Requirement: Line by line, transcribe the listing below without omission.

Task input:
[Start of Attachment]

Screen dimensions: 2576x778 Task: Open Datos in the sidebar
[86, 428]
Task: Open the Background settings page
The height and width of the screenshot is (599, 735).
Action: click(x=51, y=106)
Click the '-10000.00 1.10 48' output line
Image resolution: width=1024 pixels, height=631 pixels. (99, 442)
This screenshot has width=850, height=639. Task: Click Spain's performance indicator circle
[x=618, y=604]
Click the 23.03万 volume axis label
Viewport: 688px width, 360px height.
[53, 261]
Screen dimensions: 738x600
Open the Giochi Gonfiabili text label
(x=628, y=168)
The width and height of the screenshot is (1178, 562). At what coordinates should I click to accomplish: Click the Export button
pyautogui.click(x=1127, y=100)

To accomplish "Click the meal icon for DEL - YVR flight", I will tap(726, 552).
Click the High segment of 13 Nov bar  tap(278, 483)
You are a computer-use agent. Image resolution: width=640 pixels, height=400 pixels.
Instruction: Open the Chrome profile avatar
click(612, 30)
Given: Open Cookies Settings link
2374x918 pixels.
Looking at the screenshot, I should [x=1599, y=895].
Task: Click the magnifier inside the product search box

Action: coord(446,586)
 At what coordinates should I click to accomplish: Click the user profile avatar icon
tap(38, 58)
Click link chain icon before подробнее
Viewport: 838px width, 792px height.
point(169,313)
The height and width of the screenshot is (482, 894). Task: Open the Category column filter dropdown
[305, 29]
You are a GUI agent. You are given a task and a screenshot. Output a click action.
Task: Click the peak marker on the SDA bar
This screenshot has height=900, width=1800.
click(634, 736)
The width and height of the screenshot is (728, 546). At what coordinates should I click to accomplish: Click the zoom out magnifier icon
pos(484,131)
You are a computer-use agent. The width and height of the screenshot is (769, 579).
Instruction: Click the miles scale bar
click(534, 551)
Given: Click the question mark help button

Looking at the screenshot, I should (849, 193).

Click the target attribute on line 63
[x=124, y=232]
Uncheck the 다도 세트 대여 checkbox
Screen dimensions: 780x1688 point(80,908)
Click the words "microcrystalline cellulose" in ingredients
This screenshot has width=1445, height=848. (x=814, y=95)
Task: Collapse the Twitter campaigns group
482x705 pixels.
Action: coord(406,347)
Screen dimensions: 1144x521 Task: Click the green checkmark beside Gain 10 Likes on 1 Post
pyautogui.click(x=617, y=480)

[End of Attachment]

Result for this exercise:
Screen dimensions: 2576x778 Task: Open Datos in the sidebar
[86, 428]
Task: Open the Background settings page
The height and width of the screenshot is (599, 735).
Action: click(x=51, y=106)
Click the '-10000.00 1.10 48' output line
Image resolution: width=1024 pixels, height=631 pixels. (99, 442)
This screenshot has width=850, height=639. Task: Click Spain's performance indicator circle
[x=618, y=604]
Click the 23.03万 volume axis label
Viewport: 688px width, 360px height.
[53, 261]
Screen dimensions: 738x600
Open the Giochi Gonfiabili text label
(x=628, y=168)
The width and height of the screenshot is (1178, 562). At what coordinates should I click to accomplish: Click the Export button
pyautogui.click(x=1127, y=100)

To accomplish "Click the meal icon for DEL - YVR flight", I will tap(726, 552).
Click the High segment of 13 Nov bar  tap(278, 483)
You are a computer-use agent. Image resolution: width=640 pixels, height=400 pixels.
Instruction: Open the Chrome profile avatar
click(612, 30)
Given: Open Cookies Settings link
2374x918 pixels.
Looking at the screenshot, I should [x=1599, y=895].
Task: Click the magnifier inside the product search box

Action: coord(446,586)
 At what coordinates should I click to accomplish: Click the user profile avatar icon
tap(38, 58)
Click link chain icon before подробнее
Viewport: 838px width, 792px height.
point(169,313)
The height and width of the screenshot is (482, 894). Task: Open the Category column filter dropdown
[305, 29]
You are a GUI agent. You are given a task and a screenshot. Output a click action.
Task: Click the peak marker on the SDA bar
This screenshot has height=900, width=1800.
click(634, 736)
The width and height of the screenshot is (728, 546). At what coordinates should I click to accomplish: Click the zoom out magnifier icon
pos(484,131)
You are a computer-use agent. The width and height of the screenshot is (769, 579).
Instruction: Click the miles scale bar
click(534, 551)
Given: Click the question mark help button

Looking at the screenshot, I should (849, 193).

Click the target attribute on line 63
[x=124, y=232]
Uncheck the 다도 세트 대여 checkbox
Screen dimensions: 780x1688 point(80,908)
Click the words "microcrystalline cellulose" in ingredients
This screenshot has width=1445, height=848. (x=814, y=95)
Task: Collapse the Twitter campaigns group
482x705 pixels.
Action: coord(406,347)
Screen dimensions: 1144x521 Task: Click the green checkmark beside Gain 10 Likes on 1 Post
pyautogui.click(x=617, y=480)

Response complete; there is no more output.